The Integrity of the cis-Golgi and Abundance of Ush1c and Ush1ga Are Affected in grxcr1^−/− Mutants

(A and B) Immunolabeling of GM130 in the anterior maculae of grxcr1^+/+ (A) and grxcr1^−/− (B).

(C) Quantification of GM130 signal intensity in grxcr1^+/+ (n = 29 larvae) and grxcr1^−/− (n = 29 larvae) anterior maculae.

(D and E) Immunolabeling of Ush1c in the anterior maculae of grxcr1^+/+ (D) and grxcr1^−/− larvae (E).

(F) Quantification of Ush1c signal intensity in the anterior macula of grxcr1^+/+ (n = 37 larvae) and grxcr1^−/− larvae (n = 37 larvae).

(G and H) Immunolabeling of Ush1ga in the anterior maculae of grxcr1^+/+ (G) and grxcr1^−/− larvae (H).

(I) Quantification of Ush1ga signal intensity in grxcr1^+/+ (n = 33 larvae) and grxcr1^−/− larvae (n = 36 larvae).

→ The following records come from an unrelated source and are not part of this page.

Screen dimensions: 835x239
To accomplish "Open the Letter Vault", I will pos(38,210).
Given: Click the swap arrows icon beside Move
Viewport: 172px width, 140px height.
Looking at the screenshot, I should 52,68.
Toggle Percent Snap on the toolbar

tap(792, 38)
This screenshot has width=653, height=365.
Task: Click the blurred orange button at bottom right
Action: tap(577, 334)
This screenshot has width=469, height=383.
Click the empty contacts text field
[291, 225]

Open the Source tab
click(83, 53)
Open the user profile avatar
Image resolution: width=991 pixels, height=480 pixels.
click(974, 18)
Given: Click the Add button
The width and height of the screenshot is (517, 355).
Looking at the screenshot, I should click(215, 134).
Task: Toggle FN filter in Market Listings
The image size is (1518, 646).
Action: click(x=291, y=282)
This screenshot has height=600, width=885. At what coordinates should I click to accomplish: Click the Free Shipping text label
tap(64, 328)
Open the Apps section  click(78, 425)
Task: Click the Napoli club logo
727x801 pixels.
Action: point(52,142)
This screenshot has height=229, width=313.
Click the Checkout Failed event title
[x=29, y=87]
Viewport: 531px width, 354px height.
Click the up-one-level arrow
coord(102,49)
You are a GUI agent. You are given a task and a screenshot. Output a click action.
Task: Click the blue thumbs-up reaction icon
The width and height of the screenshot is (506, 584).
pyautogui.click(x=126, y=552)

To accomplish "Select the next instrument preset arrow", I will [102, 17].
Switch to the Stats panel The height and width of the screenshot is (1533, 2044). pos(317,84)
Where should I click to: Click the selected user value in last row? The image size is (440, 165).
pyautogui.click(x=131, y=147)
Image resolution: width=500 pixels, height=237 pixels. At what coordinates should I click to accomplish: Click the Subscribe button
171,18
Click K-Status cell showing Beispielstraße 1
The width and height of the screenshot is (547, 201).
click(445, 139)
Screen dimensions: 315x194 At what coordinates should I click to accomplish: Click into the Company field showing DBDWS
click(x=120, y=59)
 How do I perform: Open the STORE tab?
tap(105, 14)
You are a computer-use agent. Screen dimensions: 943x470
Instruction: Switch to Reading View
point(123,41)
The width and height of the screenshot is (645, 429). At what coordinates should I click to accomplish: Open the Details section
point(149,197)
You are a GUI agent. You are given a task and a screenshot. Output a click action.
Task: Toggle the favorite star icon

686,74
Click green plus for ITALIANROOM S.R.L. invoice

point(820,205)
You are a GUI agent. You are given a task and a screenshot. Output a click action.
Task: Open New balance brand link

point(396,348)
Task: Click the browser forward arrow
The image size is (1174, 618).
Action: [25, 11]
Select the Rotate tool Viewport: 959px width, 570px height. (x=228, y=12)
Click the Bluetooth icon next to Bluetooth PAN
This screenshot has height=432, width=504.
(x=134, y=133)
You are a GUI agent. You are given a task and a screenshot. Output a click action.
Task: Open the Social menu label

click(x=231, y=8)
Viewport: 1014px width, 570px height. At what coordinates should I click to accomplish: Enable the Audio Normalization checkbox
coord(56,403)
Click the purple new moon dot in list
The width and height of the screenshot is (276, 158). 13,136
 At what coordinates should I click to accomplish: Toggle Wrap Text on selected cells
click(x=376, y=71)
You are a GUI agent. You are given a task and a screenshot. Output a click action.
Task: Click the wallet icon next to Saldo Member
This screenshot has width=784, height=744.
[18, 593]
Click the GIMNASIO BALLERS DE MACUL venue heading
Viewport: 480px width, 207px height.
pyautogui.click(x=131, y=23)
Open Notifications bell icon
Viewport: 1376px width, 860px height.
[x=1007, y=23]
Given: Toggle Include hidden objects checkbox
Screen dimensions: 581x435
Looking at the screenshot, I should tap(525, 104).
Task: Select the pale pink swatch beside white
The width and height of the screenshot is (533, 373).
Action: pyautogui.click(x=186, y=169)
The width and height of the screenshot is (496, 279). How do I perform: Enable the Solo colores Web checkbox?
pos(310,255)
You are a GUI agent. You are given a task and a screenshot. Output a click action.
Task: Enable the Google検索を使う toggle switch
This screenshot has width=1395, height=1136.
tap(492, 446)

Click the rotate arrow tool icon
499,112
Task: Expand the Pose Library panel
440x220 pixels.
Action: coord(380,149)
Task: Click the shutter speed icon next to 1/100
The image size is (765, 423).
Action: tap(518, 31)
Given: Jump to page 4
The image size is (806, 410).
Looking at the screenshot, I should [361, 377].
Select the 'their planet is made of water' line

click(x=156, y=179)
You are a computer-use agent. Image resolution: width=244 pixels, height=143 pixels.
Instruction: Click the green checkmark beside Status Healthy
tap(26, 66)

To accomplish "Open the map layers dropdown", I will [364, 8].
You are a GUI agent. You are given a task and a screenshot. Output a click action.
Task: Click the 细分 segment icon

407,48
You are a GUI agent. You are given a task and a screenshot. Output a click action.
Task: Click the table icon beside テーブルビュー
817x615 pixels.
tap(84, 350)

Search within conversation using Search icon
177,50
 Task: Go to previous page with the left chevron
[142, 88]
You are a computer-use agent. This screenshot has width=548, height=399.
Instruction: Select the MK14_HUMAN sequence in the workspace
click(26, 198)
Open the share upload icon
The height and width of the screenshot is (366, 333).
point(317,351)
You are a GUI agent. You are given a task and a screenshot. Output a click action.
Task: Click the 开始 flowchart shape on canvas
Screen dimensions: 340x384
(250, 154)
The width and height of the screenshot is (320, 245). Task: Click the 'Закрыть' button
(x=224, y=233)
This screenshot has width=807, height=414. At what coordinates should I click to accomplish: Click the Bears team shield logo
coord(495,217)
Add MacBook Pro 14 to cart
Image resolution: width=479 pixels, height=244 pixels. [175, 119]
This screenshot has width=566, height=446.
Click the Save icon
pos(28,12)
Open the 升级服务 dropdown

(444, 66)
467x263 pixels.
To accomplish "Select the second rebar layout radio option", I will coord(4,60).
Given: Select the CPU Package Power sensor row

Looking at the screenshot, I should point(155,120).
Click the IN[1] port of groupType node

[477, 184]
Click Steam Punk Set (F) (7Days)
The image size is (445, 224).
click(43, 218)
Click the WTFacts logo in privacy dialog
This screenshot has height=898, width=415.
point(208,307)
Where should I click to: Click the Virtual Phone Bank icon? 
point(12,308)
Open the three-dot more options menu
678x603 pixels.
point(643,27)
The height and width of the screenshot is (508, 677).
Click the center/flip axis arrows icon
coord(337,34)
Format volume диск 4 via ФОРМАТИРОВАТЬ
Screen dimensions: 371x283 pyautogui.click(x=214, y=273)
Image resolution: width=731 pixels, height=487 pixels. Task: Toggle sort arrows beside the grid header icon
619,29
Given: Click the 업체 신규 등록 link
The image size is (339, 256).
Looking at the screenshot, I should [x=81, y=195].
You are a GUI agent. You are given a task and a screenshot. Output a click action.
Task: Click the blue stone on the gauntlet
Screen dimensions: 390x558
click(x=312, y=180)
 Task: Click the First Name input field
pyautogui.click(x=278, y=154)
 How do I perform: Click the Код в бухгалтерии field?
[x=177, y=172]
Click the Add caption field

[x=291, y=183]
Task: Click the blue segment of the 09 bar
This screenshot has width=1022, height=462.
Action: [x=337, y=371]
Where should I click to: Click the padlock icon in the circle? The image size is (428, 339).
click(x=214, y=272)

(J and K) Immunolabeling of Ush1g in the anterior maculae of grxcr1^+/+ (J) and grxcr1^−/− larvae (K).

(L) Quantification of Ush1g signal intensity in grxcr1^+/+ (n = 14 larvae) and grxcr1^−/− larvae (n = 15 larvae).

Data were normalized to grxcr1^+/+ and are represented as mean ± SEM. ^∗p < 0.05; 5 dpf.

Grxcr1 Destabilizes Ush1c-Ush1ga Interactions

(A and B) Proximity ligation assay for Ush1c and Ush1g in the anterior maculae of grxcr1^+/+ (A) and grxcr1^−/− larvae (B) at 5 dpf.

(C) Quantification of Ush1c-Ush1g interactions in grxcr1^+/+ (n = 44 larvae), grxcr1^−/− larvae (n = 45 larvae), and grxcr1^+/+ larvae that were incubated with only one primary antibody (control, n = 11 larvae). Data were normalized to grxcr1^+/+. Individual hair cells are outlined in white. Nuclei are outlined in blue.

(D) MDCK cells were transfected with ush1c-HA, ush1ga-GFP, and grxcr1-HA (+) or not (−). Extracted proteins were immunoprecipitated with an anti-GFP antibody and blotted using anti-Ush1c, anti-GFP, and anti-HA antibodies.

(E) Quantification of the Ush1c level in bound fractions in the presence or absence of Grxcr1 (n = 4 experiments). Data were normalized to input and are presented as a ratio amount of normalized Ush1c in the presence of Grxcr1 over the amount of normalized Ush1c in the absence of Grxcr1.

Data are represented as mean ± SEM. ^∗p < 0.05.